Reproduce each line of the data exactly as it is.

DATA FOR THIS TASK: Begin

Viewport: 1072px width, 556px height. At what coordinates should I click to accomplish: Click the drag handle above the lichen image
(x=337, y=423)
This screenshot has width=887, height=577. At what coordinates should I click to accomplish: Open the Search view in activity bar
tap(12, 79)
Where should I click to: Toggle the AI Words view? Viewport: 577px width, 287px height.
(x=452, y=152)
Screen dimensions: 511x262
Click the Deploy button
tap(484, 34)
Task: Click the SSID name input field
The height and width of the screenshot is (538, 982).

DATA FOR THIS TASK: End

> **RESULT**
Viewport: 1072px width, 556px height. At what coordinates should I click to accomplish: Click the drag handle above the lichen image
(x=337, y=423)
This screenshot has width=887, height=577. At what coordinates should I click to accomplish: Open the Search view in activity bar
tap(12, 79)
Where should I click to: Toggle the AI Words view? Viewport: 577px width, 287px height.
(x=452, y=152)
Screen dimensions: 511x262
Click the Deploy button
tap(484, 34)
Task: Click the SSID name input field
The height and width of the screenshot is (538, 982).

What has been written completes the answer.